In a moment of silence

I hear the earth breathe

 

21

That nostalgia, yearning

Slipping through hair

A sad coil of smoke

In a circle of arms

I haven’t finished my tea

Dew is falling

On a high terrace

You sit as if

On a very high throne

The path of clouds rises

Then closes up

Wearing away the illusion

Of heavenly truth

Oh, the laurel

Blinding the eyes

Why do you keep playing

That music?

That old tune

Dejected, a little sad

Back then I loved you

Restless mountain moon

 

22

I live again in sorrow blackened with smoke

Love, in every moment of my dreams

Words, unspoken even in ancient times

Like the ocean collecting peach-flower petals

Music echoes, cheers my weary wings

For love, I’m reaching out to catch stars

 

23

Tear-stained afternoon rain

Falls on ancient tombs

Ruined shadows of legends

Stand alone

 

A chilly mist

My shoulders resist the laurel

Embracing a stupa

I love, throughout pure space

 

 

Born Pham Van Thuong on Feb 15, 1943 in Pakse, Laos, Tuệ Sỹ became a monk at a very early age. A well-known dissident in Vietnam, he was imprisoned for fourteen years, and remains one of the foremost scholars of Buddhism in the country. English translations of his poems by Nguyen Ba Chung and Martha Collins have appeared in Gulf Coast, Two Lines, Consequence, Salamander, AGNI, and elsewhere.

Nguyen Ba Chung is a writer, poet and translator. He is the co-translator of A Time Far Past; Mountain River: Vietnamese Poetry from The Wars 1948-1993; Distant Road ‑ Selected Poems of Nguyen Duy; Six Vietnamese Poets; Zen Poems from Early Vietnam, and others. He served for many years as Research Associate at the William Joiner Institute at U.Mass.-Boston.
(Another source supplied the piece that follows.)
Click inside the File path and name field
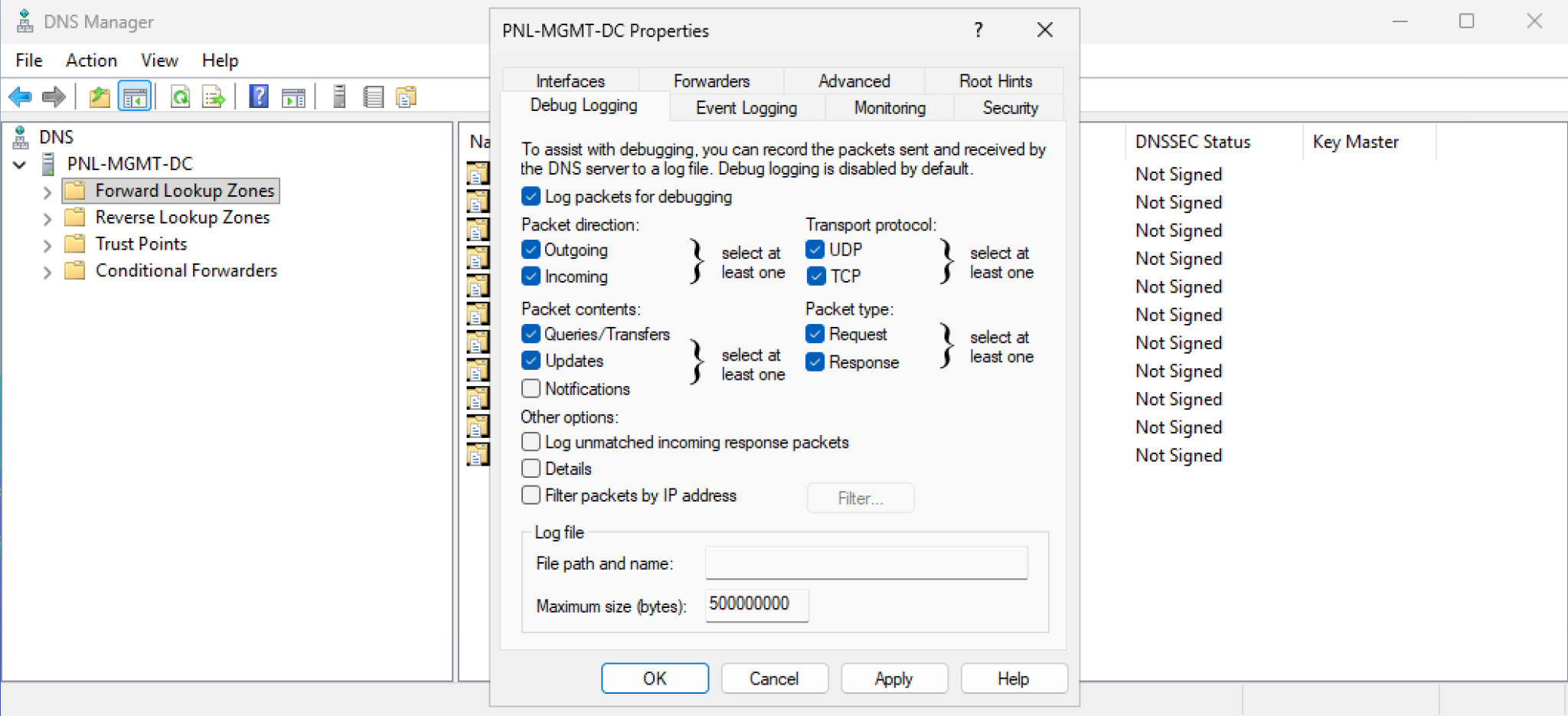The width and height of the screenshot is (1568, 716). (865, 563)
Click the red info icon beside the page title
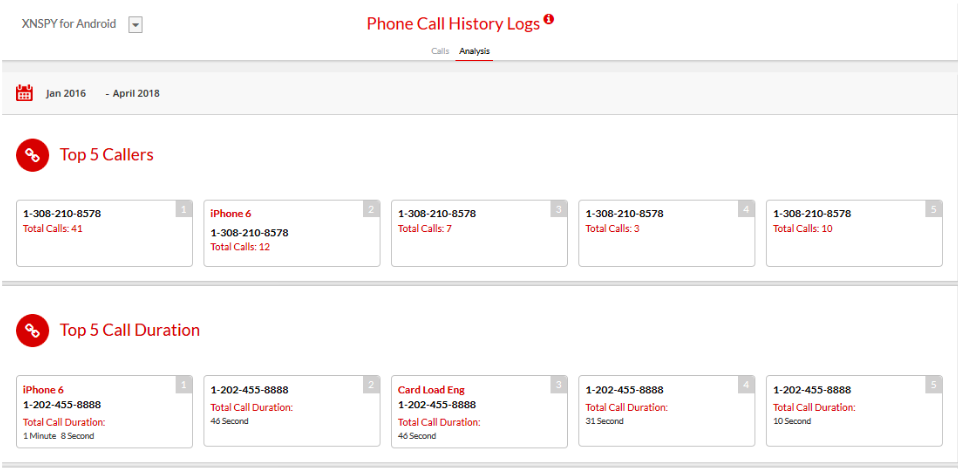958x469 pixels. (x=549, y=19)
Martha Collins is the author of ten collections of poetry, most recently Because What Else Could I Do (Pittsburgh, 2019), Night Unto Night (Milkweed, 2018) and Admit One: An American Scrapbook (Pittsburgh, 2016). She has also co-translated four volumes of Vietnamese poetry. She founded the creative writing program at the U.Mass.-Boston and taught at Oberlin College for ten years.